The Dead Sea is probably one of the best known water bodies on Earth. This hyper saline lake is located in a depression, which is part of the Jordan Rift Valley. With its lake shoreline lying about 426m below mean sea level (as of June 2012), it is the lowest place on Earth. The Dead Sea borders Israel, Jordan as well as the West Bank areas, which are under Palestinian control. Since there is no outlet, the water of the Dead Sea evaporates (approx. 8 Million m³ of water per annum) leaving salt behind. The average salt content of the Dead Sea is approximately 28 %.
In around 1976, the sea level fell below the elevation of an east west ridge, leading to the division of the Dead Sea into two parts, a deep northern basin and a much shallower southern basin. The sea level of the northern basin has continuously been decreasing since then and the southern basin would have been dried out by now if it wasn’t for the chemical abstraction industry pumping water into it from the northern basin. Curiously enough, the water level of the southern basin has been rising in recent years. This is due to the deposit of commercially unattractive salts at the bottom of the basin, leading to a rise in the water level.
Flora and Fauna in the catchment area
In the surrounding mountains, in the oases, marshes, and in temporary rivulets many plants and animals occur, among them leopards, the antelope species steenbok, and the griffon vulture. The Jordan Valley and the Dead Sea basin are among the most important migration routes for the Black and White Stork and many other bird species on their migration route from the breeding areas in Eastern Europe and the Middle East to Africa.
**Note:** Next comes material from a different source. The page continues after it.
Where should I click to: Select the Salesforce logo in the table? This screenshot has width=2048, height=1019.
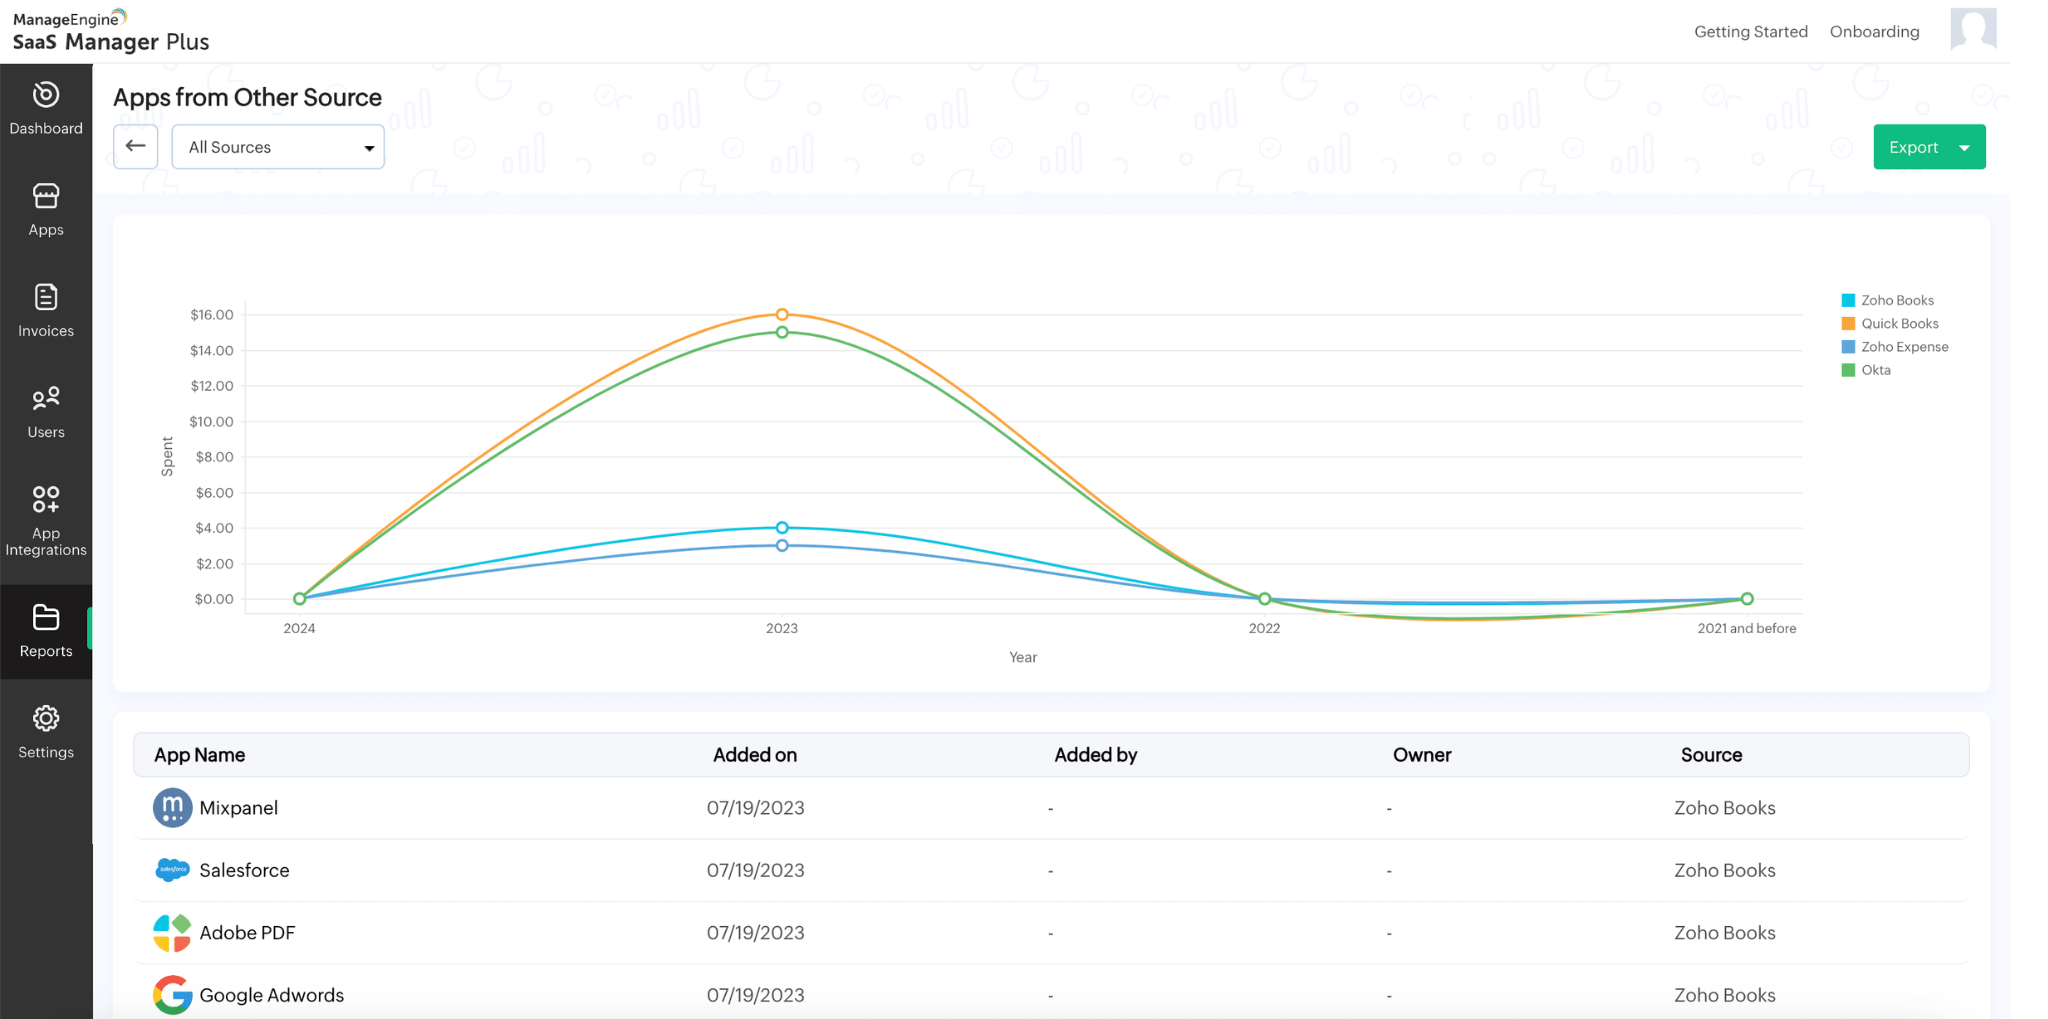click(x=172, y=870)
The landscape is characterised by a rock massif. Subtropical vegetation, however, is found in the oasis Ein Gedi on the western shore of the Dead Sea, where bananas, dates, and grapes are cultivated. Many bird species are native to this region, among others the Fan-tailed Raven (Corvus rhipidurus), the Brown-necked Raven (Corvus ruficollis), the Dead Sea Sparrow (Passer moabiticus), and the Desert Lark (Ammomanes deserti).